* **Source text**:
Typical point-of-care instruments today can remind you of IBM mainframes of the 1970s, said Charles G. Sodini, the LeBel Professor of Electrical Engineering at MIT, at his DesignMed keynote address Wednesday September 28. He hopes to change that and is working through the Medical Electronic Device Realization Center (MEDRC) at MIT to revolutionize medical device design.
Sodini began his address by citing industries already disrupted by microelectronics, including watches in 1970, calculators in 1980, computers in 1990, communications in 2000, and consumer devices in 2010. Looking ahead, he said, he sees similar disruption in medical applications, with microelectronics revolutionizing medical device design through 2020.
One goal of MEDRC is to change the face of how engineers design medical devices and look at markets. Now, Sodini said, there is little interaction between medical-device companies and microelectronics companies. Each entity prepares product project definitions separately.
In pursuit of that improvement, Sodini said that MEDRC provides precompetitive medical electronic device solutions involving strong interaction among medical device and microelectronics companies as well as physicians and clinicians. The goal is to derive precompetitive technology results that industrial members can turn into products.
He sees MEDRC as well situated at the MIT campus. “Boston has the most hospitals per unit area that we know of, and that’s good for medical research.” He also said that MIT has 30 years experience with the microelectronics industry, interacting with industry over the long haul, and MEDRC will leverage MIT’s industry experience to strengthen relations with medical-device community.
Sodini said that the MEDRC will make use of the MIT portfolio over a wide range of areas. “I am a chip guy, he acknowledged, “but we are not talking just chips.” MEDRC, he said, will address issues including biocompatible packaging, energy saving and power management, and communication of bits to end users.
The medical world is segmented by disease, Sodini said, with each device being very specialized for one disease and serving a relatively small market size. One of MEDRC’s goals is to establish a platform that can serve multiple vertical markets with each market defined by a specific disease.

* **Task list**:
1) Translate this sentence from the report on the MEDRC keynote into Spanish: "The goal is to derive precompetitive technology results that industrial members can turn into products."
2) Rewrite the passage of the report on the MEDRC keynote between "One goal of" and "project definitions separately.", inclusive, substituting "designers" for "engineers".

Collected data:

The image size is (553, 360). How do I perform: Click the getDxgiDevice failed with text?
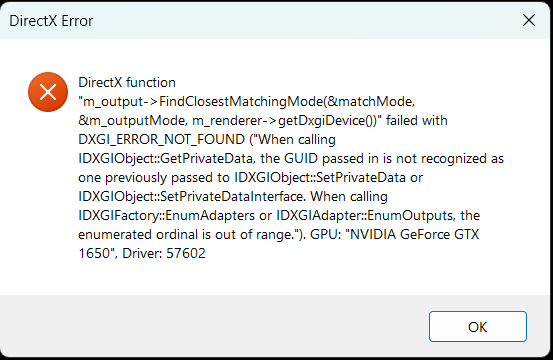point(363,121)
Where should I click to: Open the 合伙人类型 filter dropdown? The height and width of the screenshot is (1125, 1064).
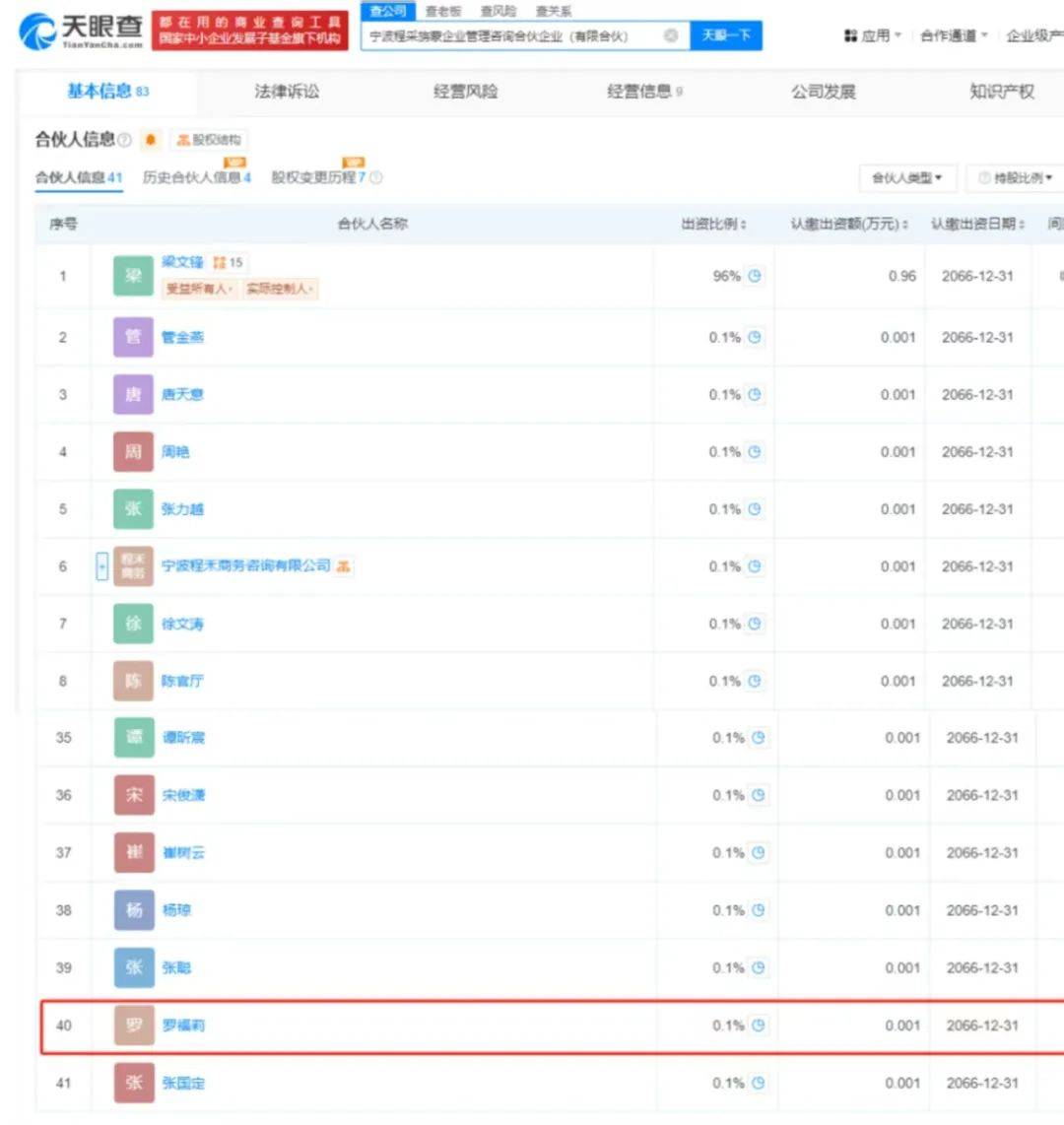907,178
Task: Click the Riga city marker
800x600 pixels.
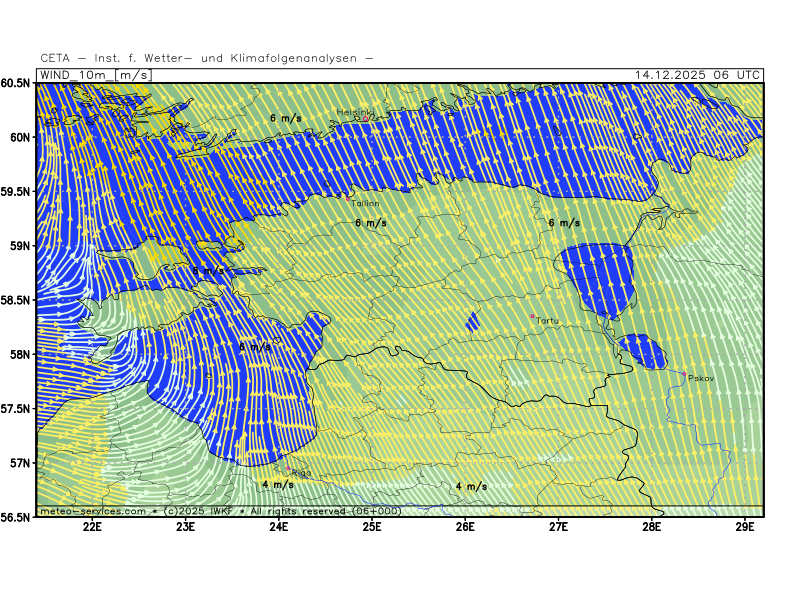Action: 288,470
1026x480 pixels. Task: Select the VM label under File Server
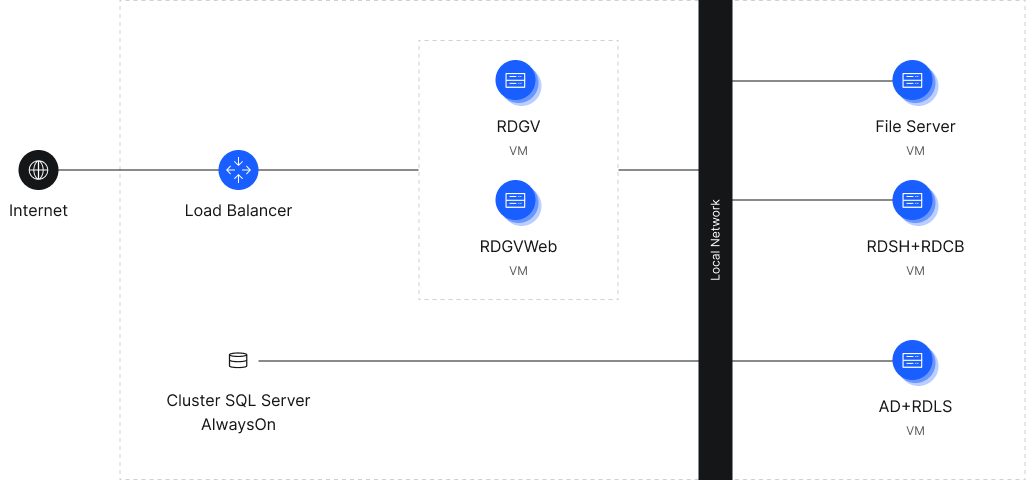[x=914, y=151]
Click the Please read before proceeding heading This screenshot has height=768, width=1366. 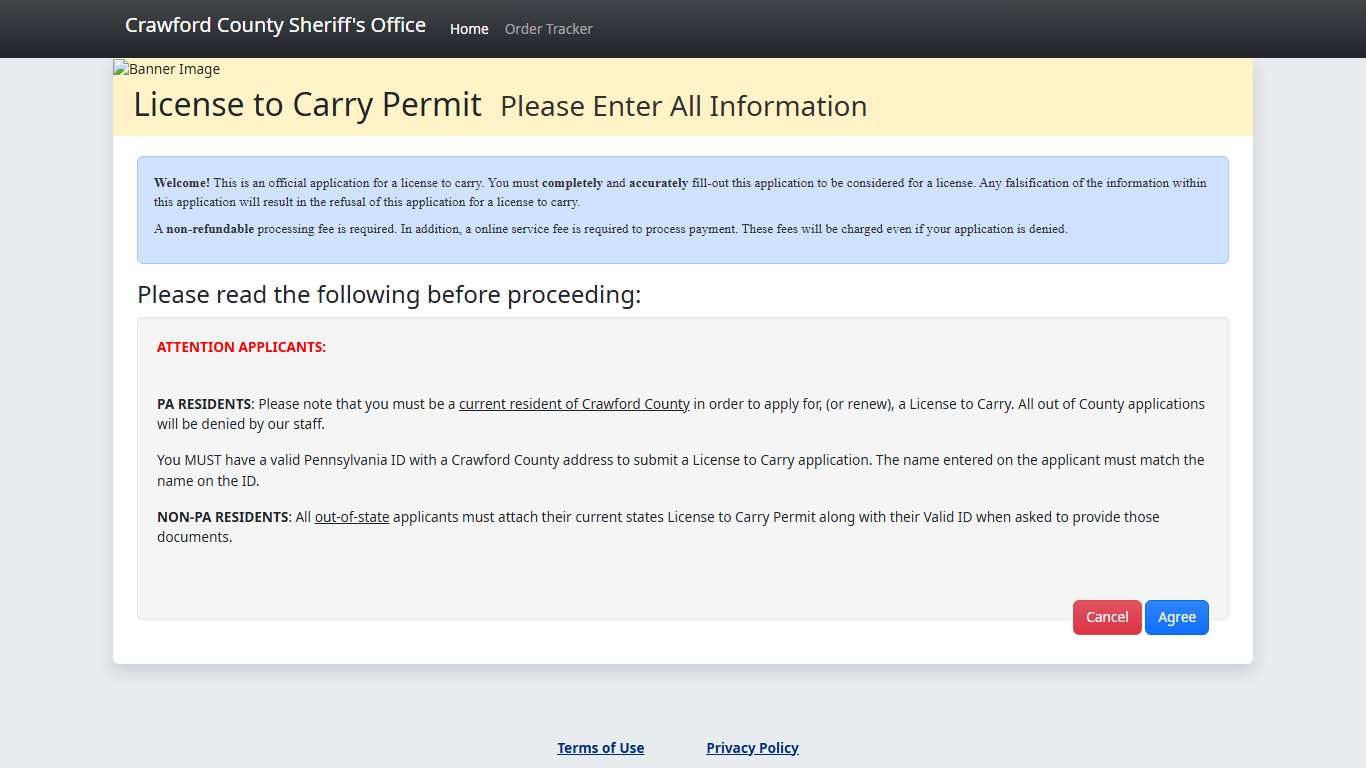[389, 294]
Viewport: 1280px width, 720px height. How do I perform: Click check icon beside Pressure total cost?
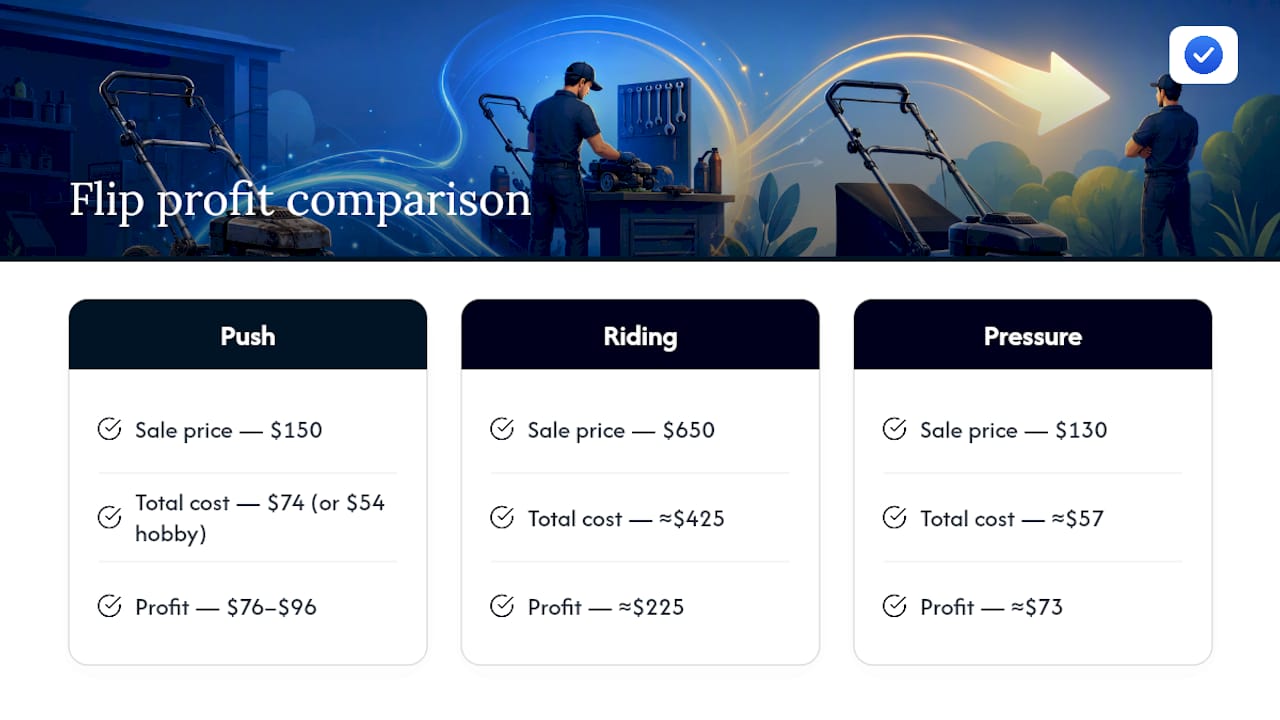pos(894,518)
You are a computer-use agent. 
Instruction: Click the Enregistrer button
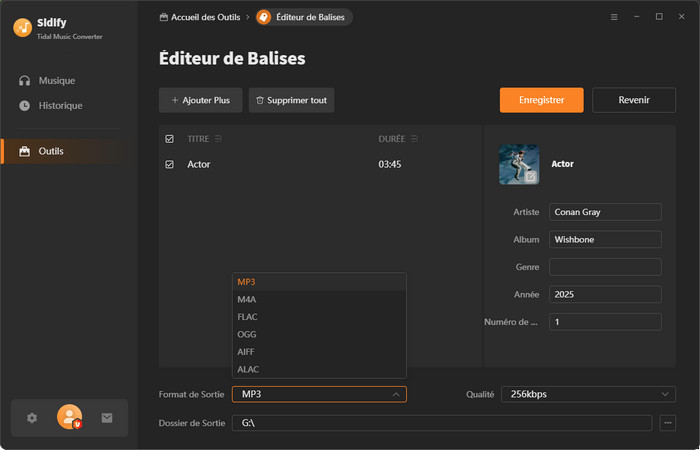541,100
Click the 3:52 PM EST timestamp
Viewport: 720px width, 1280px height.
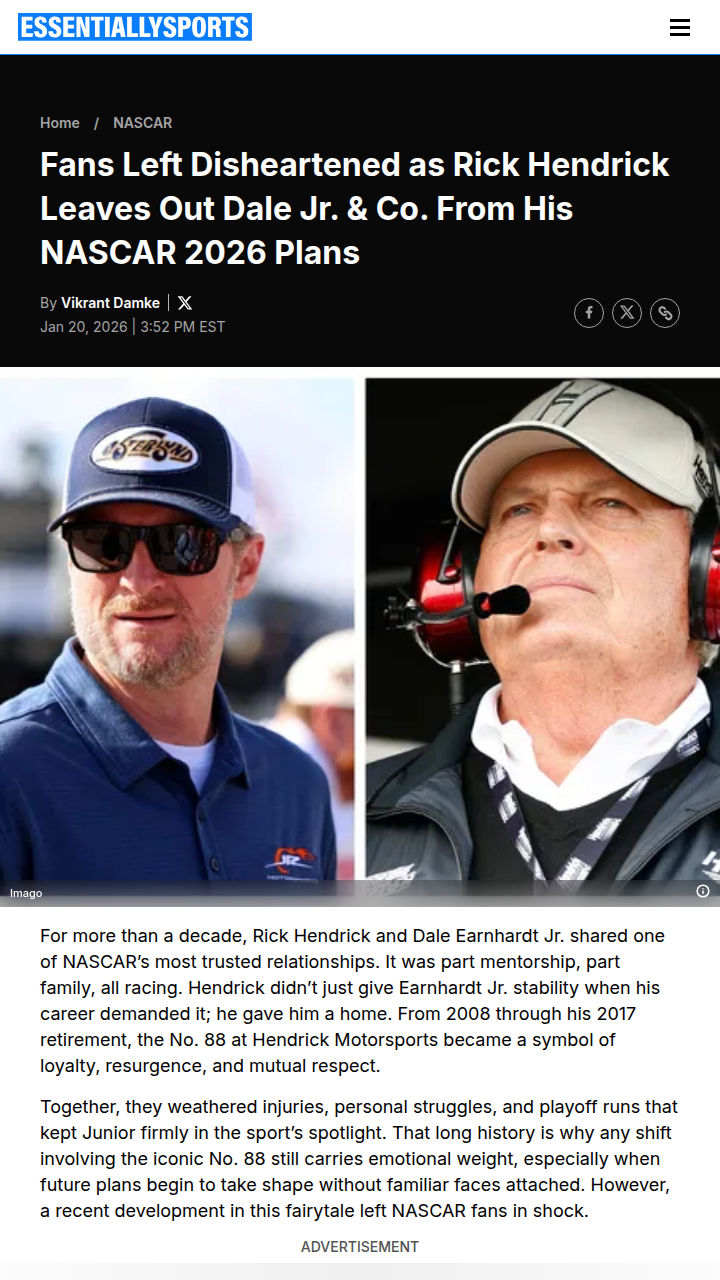(x=183, y=327)
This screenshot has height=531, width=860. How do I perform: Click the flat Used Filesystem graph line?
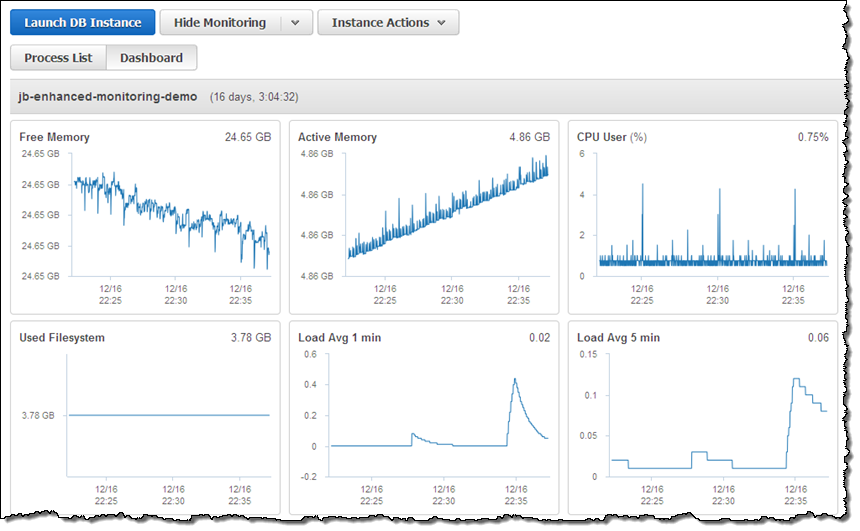point(168,415)
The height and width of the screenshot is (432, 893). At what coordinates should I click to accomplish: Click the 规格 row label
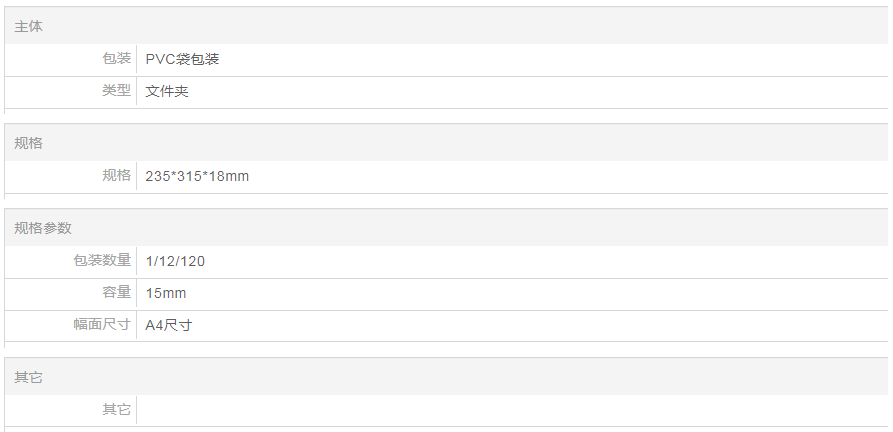point(116,176)
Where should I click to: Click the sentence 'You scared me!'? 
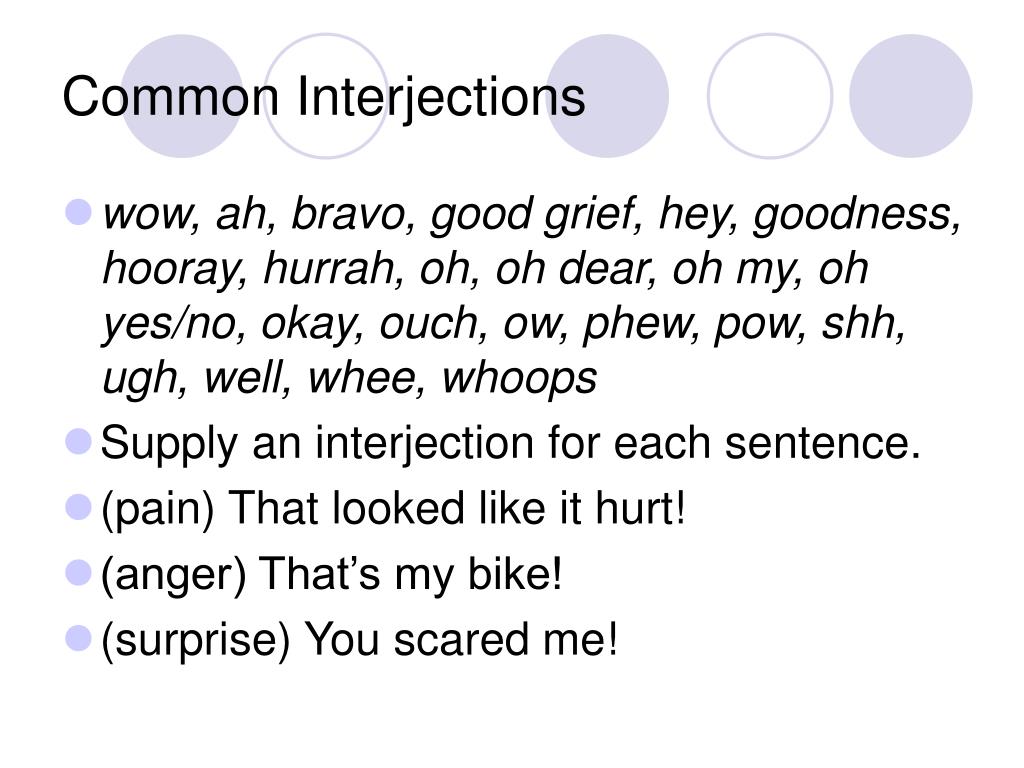[x=461, y=639]
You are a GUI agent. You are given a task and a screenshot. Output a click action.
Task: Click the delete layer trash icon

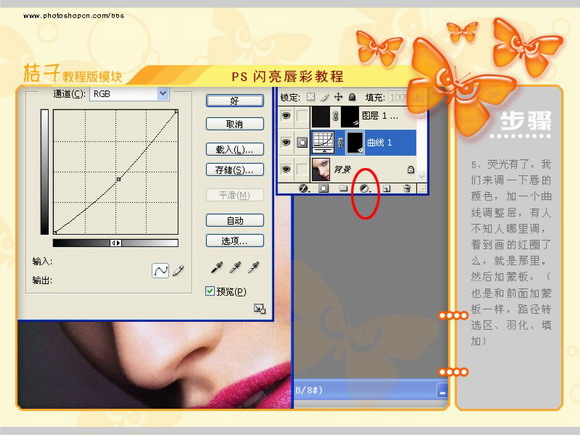pyautogui.click(x=407, y=189)
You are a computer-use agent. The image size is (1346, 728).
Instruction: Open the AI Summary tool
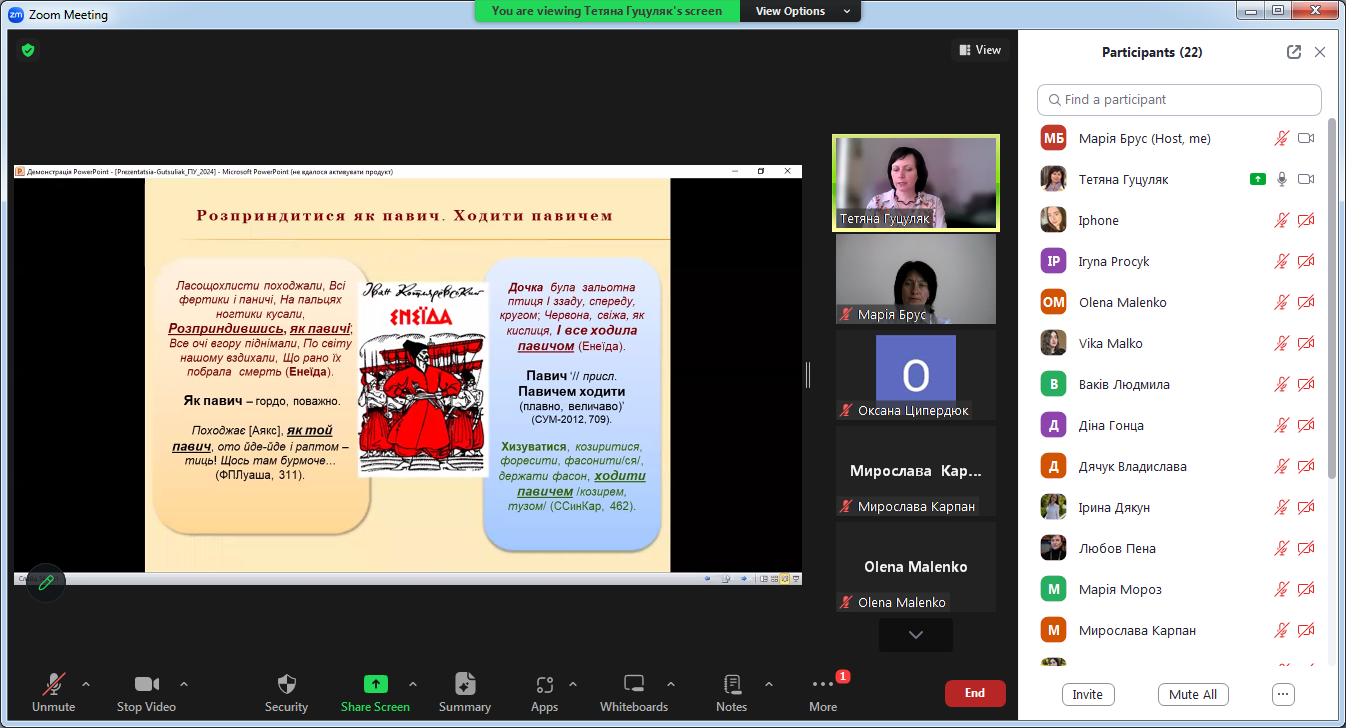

* **Task answers**:
1) El objetivo es obtener resultados tecnológicos precompetitivos que los miembros industriales puedan convertir en productos.

2)
One goal of MEDRC is to change the face of how designers design medical devices and look at markets. Now, Sodini said, there is little interaction between medical-device companies and microelectronics companies. Each entity prepares product project definitions separately.